PROBLEM TO SOLVE:
Look through the records below for the line holding "This screenshot has width=340, height=192.". Write it out exactly, with each following line through the line holding "Open the whiteboard presentation icon".

Dataset items
○ ○ ○ ○ ○
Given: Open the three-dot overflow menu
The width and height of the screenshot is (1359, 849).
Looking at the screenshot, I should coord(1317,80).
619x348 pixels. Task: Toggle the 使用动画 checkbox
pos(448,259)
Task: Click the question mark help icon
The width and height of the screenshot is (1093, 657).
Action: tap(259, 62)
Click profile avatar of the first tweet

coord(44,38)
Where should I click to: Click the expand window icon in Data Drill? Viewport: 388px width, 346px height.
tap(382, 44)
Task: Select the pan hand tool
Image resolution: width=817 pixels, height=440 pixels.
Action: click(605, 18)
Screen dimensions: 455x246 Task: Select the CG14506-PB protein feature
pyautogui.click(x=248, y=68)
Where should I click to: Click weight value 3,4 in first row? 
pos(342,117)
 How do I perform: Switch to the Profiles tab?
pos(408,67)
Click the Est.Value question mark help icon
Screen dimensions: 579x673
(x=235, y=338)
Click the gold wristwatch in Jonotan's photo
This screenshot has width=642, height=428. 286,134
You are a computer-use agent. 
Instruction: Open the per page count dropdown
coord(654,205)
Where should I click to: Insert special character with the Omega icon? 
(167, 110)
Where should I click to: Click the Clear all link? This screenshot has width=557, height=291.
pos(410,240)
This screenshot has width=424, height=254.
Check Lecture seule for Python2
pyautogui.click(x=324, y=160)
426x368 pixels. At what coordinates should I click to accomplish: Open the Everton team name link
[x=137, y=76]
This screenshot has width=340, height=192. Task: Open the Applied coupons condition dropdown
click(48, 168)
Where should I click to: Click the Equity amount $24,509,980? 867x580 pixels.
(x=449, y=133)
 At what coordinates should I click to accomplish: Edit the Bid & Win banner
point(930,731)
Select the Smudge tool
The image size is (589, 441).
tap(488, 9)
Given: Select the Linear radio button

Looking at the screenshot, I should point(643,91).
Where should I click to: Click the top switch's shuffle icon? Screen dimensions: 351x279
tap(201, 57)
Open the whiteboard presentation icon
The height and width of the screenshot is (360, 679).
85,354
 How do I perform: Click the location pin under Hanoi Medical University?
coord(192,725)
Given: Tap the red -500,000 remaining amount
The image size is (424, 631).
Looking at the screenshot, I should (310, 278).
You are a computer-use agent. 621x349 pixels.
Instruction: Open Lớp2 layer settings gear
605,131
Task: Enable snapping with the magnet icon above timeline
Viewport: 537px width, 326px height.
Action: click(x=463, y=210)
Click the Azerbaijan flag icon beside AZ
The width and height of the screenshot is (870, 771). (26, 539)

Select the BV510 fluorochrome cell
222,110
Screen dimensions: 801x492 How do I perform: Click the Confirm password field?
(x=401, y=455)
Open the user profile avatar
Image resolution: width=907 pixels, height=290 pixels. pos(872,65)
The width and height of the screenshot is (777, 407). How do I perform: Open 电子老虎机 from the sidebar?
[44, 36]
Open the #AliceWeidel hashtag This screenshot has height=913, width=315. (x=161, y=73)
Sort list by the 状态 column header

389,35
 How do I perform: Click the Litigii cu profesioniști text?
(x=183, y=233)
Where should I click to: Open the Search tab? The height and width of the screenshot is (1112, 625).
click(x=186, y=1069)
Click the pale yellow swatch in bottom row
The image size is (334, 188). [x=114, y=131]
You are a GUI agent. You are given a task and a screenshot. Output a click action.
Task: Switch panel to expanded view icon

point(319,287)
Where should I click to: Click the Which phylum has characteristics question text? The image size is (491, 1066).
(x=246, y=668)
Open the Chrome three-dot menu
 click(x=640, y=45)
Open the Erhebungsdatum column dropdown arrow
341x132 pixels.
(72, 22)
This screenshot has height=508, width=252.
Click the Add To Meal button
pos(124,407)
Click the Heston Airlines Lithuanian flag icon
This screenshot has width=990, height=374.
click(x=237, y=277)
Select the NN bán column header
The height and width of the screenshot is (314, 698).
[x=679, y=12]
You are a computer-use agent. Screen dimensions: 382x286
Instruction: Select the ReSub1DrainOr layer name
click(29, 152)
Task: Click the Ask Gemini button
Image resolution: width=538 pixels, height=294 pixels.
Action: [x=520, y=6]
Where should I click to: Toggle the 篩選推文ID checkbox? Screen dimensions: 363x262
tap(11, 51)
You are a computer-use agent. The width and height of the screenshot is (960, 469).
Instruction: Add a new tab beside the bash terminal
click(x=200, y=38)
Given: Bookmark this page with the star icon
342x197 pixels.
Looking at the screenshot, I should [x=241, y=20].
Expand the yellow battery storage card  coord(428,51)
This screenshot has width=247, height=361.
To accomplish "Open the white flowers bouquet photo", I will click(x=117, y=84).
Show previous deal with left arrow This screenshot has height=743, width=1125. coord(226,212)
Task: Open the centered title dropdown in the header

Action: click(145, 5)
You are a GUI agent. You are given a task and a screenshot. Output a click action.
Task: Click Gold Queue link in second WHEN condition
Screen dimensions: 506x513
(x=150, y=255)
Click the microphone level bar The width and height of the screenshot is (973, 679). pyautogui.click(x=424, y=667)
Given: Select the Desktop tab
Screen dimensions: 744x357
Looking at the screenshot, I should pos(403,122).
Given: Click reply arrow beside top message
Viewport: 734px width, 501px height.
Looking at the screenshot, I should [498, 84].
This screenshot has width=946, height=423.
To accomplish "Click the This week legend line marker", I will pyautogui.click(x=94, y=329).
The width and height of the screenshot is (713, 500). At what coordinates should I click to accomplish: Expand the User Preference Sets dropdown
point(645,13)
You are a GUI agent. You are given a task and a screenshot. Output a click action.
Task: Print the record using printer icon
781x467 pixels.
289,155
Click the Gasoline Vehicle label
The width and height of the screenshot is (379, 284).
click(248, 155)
○ ○ ○ ○ ○
COMPLETED EXERCISE:
This screenshot has width=340, height=192. Task: Open the Applied coupons condition dropdown
click(48, 168)
Where should I click to: Click the Equity amount $24,509,980? 867x580 pixels.
(x=449, y=133)
 At what coordinates should I click to accomplish: Edit the Bid & Win banner
point(930,731)
Select the Smudge tool
The image size is (589, 441).
tap(488, 9)
Given: Select the Linear radio button

Looking at the screenshot, I should point(643,91).
Where should I click to: Click the top switch's shuffle icon? Screen dimensions: 351x279
tap(201, 57)
Open the whiteboard presentation icon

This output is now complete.